## Extracted material
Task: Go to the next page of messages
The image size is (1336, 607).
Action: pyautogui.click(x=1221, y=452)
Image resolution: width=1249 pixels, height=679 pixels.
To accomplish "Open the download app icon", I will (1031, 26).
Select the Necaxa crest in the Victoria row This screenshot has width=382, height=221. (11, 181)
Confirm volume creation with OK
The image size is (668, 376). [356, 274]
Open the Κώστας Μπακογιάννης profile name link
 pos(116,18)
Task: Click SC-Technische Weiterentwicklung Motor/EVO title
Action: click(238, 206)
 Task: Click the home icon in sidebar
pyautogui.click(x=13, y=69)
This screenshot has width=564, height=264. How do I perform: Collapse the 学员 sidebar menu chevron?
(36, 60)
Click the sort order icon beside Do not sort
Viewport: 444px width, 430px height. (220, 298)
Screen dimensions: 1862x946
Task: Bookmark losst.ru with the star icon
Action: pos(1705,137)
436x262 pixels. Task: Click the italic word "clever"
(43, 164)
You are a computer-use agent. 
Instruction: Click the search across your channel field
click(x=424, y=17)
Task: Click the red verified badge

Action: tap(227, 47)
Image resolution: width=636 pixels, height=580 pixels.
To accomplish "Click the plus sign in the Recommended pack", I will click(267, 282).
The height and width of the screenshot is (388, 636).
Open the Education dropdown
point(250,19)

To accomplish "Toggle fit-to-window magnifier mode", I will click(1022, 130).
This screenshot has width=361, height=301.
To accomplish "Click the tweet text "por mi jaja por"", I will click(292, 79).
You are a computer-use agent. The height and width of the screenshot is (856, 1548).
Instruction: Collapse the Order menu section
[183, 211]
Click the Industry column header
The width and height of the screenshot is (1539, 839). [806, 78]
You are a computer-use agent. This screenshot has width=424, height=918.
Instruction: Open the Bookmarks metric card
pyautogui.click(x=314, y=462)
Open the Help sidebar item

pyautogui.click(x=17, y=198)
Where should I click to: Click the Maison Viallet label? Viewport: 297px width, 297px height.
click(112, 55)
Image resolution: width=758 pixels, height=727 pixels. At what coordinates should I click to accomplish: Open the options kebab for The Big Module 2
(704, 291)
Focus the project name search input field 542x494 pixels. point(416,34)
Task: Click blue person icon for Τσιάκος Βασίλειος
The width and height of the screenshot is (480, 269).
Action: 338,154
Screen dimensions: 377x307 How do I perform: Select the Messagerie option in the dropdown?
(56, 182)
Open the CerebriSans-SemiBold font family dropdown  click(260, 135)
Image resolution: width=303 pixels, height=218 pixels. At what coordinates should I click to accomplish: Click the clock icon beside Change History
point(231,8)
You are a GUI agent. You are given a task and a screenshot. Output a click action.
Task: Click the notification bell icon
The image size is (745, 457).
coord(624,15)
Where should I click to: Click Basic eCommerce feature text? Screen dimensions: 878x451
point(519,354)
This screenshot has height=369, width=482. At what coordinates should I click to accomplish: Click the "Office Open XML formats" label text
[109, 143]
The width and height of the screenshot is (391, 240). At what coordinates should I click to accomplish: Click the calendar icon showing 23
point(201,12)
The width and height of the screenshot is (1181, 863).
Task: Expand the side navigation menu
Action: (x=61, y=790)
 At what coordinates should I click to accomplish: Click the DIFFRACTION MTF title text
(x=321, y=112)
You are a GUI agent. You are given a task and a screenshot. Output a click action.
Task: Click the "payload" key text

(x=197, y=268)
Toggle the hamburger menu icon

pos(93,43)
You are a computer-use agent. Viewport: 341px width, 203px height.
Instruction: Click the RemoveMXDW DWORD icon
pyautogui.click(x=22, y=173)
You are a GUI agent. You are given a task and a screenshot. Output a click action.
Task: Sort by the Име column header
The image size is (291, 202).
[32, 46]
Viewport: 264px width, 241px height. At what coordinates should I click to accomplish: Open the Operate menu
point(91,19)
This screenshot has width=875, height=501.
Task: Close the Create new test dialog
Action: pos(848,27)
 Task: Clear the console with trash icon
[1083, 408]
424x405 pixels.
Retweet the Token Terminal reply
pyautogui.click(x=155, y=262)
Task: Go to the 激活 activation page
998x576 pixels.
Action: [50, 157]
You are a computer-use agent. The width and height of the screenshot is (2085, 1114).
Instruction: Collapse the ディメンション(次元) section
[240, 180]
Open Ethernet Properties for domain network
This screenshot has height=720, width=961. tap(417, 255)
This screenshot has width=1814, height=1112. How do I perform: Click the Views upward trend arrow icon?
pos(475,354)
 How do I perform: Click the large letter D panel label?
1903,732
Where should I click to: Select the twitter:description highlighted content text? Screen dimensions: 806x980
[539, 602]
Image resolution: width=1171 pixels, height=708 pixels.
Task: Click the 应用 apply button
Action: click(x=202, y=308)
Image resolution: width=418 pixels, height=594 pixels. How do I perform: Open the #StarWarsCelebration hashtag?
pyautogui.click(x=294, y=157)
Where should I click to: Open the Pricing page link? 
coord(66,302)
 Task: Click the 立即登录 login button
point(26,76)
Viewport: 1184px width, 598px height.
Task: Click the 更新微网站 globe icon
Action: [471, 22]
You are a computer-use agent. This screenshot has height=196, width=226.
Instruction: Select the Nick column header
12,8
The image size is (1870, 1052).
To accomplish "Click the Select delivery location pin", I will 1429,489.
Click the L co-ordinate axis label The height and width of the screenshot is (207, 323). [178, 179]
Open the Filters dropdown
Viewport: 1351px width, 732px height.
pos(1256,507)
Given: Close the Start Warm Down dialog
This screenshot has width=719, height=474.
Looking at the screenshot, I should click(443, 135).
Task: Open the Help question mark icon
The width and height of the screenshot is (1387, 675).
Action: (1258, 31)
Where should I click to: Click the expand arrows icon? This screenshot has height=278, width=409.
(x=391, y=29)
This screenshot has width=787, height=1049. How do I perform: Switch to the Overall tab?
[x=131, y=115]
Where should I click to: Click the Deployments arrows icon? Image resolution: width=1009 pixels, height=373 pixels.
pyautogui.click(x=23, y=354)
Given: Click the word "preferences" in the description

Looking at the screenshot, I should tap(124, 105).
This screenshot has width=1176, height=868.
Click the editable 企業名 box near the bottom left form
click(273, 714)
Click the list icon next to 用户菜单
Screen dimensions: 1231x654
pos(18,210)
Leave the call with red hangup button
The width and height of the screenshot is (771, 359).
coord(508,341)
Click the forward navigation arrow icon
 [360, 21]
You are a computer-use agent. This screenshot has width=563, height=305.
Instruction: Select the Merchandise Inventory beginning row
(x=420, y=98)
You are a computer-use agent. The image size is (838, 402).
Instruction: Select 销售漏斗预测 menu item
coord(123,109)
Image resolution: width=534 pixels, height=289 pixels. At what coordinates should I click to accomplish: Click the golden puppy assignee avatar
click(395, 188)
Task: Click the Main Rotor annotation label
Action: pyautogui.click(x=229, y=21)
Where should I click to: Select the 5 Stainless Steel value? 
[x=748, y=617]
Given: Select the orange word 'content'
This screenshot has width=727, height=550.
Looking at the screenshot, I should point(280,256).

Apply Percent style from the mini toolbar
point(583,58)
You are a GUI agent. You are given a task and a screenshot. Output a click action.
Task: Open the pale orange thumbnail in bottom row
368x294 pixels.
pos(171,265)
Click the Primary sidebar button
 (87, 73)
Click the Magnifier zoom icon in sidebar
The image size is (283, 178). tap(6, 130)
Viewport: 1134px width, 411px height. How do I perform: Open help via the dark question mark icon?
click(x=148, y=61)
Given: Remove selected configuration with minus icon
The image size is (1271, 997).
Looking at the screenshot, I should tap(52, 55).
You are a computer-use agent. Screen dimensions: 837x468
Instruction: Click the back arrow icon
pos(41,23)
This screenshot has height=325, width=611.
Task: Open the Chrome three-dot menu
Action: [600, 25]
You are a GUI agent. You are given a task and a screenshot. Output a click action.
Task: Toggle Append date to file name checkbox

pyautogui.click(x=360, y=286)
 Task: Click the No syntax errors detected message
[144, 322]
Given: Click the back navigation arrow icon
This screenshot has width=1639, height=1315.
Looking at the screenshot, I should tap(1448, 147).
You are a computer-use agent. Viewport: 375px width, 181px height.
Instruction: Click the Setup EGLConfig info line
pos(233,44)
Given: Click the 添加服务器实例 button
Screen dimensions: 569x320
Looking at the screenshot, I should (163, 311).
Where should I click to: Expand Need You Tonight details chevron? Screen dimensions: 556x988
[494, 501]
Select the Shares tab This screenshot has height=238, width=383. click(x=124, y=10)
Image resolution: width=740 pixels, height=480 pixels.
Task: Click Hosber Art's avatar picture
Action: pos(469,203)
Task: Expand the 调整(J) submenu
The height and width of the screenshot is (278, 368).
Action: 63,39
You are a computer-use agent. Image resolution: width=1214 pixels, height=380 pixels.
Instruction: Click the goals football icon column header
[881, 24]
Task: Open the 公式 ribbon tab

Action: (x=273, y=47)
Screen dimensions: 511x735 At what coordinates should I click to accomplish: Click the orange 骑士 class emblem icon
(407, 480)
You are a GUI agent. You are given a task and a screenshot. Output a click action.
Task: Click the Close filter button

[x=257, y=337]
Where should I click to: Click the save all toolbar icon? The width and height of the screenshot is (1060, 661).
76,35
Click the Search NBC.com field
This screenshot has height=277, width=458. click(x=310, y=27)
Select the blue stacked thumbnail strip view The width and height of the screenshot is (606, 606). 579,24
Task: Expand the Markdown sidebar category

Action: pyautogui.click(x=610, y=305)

## Task to complete
Extract the rows above verbatim, from the line containing "Focus the project" down through the line containing "Open the CerebriSans-SemiBold", including both of those lines.

## Exercise solution
Focus the project name search input field 542x494 pixels. point(416,34)
Task: Click blue person icon for Τσιάκος Βασίλειος
The width and height of the screenshot is (480, 269).
Action: 338,154
Screen dimensions: 377x307 How do I perform: Select the Messagerie option in the dropdown?
(56, 182)
Open the CerebriSans-SemiBold font family dropdown  click(260, 135)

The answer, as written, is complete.